Criticizing Kershaw’s postseason struggles is unfair

Terrel Emerson

For how many years have people stated that Clayton Kershaw could not pitch in the postseason? Yet, the Los Angeles Dodgers are locked in a National League Championship Series against the Chicago Cubs.

Furthermore, three games started Kershaw 2-0 with a 3.72 earned run average. Oh and by the way he had a series-clinching save against the Washington Nationals in the National League Divisional Series.

Still his haters and doubters argue that Kershaw has been thoroughly outplayed by Madison Bumgarner in the postseason.

No matter how much each player does, he will forever be linked because of the fact that they are both the aces for two division rival teams.
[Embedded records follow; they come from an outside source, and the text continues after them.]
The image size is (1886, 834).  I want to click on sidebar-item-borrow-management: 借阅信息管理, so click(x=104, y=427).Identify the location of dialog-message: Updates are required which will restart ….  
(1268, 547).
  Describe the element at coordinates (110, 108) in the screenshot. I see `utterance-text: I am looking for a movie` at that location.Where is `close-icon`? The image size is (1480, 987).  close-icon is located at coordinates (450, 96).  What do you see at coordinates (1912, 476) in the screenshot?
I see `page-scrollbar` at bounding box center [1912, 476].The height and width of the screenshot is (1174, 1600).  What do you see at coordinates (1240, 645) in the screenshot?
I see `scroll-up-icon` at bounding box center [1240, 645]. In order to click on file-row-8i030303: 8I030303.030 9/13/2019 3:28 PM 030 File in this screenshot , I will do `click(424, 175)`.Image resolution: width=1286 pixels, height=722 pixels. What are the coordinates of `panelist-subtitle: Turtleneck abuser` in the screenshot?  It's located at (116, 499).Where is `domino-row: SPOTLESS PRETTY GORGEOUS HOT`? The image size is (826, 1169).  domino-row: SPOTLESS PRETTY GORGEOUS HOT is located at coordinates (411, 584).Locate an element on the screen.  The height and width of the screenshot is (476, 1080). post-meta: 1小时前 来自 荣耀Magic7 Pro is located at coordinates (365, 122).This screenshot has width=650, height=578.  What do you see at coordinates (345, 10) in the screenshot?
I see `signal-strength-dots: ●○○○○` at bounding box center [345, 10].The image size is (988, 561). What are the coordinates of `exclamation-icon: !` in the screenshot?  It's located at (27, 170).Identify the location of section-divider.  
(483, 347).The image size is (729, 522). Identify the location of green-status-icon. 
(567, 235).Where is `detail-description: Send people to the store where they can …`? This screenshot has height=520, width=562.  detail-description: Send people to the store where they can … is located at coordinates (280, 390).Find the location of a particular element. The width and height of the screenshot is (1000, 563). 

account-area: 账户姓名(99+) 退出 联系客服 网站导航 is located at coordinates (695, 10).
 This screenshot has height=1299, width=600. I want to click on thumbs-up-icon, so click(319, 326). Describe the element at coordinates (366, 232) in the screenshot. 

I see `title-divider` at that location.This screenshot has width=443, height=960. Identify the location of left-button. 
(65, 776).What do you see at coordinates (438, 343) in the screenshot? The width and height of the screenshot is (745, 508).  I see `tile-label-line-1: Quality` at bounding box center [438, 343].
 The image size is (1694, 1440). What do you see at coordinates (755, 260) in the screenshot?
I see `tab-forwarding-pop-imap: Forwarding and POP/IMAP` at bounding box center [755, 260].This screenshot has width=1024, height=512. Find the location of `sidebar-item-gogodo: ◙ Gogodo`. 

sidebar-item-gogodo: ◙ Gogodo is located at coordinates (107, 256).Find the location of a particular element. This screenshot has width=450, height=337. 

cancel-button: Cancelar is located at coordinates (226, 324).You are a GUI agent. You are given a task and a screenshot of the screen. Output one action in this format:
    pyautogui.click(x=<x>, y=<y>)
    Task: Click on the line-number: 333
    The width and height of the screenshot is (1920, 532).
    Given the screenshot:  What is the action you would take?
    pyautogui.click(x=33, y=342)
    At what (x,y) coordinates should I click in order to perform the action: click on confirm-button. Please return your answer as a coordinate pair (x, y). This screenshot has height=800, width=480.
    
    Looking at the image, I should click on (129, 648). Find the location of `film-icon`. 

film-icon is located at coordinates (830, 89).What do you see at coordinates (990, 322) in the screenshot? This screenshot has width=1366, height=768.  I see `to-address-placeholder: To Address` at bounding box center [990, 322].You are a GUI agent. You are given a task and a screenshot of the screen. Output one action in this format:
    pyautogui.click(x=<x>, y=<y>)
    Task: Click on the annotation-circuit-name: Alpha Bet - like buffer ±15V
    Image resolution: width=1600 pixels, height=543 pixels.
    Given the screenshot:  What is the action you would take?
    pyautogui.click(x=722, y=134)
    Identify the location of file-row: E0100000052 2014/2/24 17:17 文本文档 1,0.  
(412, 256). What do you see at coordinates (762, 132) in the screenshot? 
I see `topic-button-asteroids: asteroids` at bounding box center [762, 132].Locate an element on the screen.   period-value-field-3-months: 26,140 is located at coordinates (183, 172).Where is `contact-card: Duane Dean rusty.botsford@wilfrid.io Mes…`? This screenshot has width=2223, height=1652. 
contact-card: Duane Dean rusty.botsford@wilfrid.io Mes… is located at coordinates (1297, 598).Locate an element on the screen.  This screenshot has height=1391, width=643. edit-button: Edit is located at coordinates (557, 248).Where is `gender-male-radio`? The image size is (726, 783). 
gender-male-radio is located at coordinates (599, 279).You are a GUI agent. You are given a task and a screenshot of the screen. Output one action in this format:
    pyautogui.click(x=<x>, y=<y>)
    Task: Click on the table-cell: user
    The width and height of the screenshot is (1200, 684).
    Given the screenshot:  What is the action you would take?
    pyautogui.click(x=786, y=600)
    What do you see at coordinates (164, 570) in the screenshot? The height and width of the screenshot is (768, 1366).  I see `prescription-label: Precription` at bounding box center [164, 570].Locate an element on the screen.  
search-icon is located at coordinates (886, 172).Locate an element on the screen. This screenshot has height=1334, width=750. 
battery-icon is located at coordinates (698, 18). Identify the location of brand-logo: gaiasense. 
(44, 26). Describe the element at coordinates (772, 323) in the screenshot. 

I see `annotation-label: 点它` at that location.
One of the most historic rivalries in Major League Baseball.

The most compelling stat is the glaring disparity in terms of World Series Championships. Kershaw currently sits three behind Bumgarner.

Also, Bumgarner has been more successful than Kershaw in less attempts.

While the numbers only tell half the story, being a starting pitcher on a major league club is not the kindest occupation to have on the baseball diamond.

As a starting pitcher you only pitch once every five days and the in the postseason often times it dwindles to once every three days.

With that being said, Kershaw can win every game he takes the mound for and still get bounced from the playoffs early. The reason being is once he is pulled from the mound during his outing he literally can do nothing but watch and pray from the dugout while his team’s destiny is put in other people’s hands.

Yet, when the Dodgers fall short people point the finger at Kershaw and his lack of efficiency in the postseason.

Kershaw will no doubt go down in history as one of the greatest pitchers of all-time and quite arguably on paper the most decorated pitcher of our time.

At the young age of 28 years old, Kershaw has racked up a resume’ many can only dream of.

Kershaw has been named the National League Cy Young Award winner three times during his career. He has been named the league’s Most Valuable Player in 2014 and he has been awarded a Gold Glove and claimed the Roberto Clemente Award for baseball’s top humanitarian.

Not to mention Kershaw has led the league in adjusted ERA three times and led the major leagues in strikeouts three different times.

While all of these numbers are great, Kershaw is missing the one thing that many feel is all he needs left to become immortal and that is a World Series ring.

But the amount of criticism and pressure that is being thrashed upon Kershaw is completely unfair and disrespectful.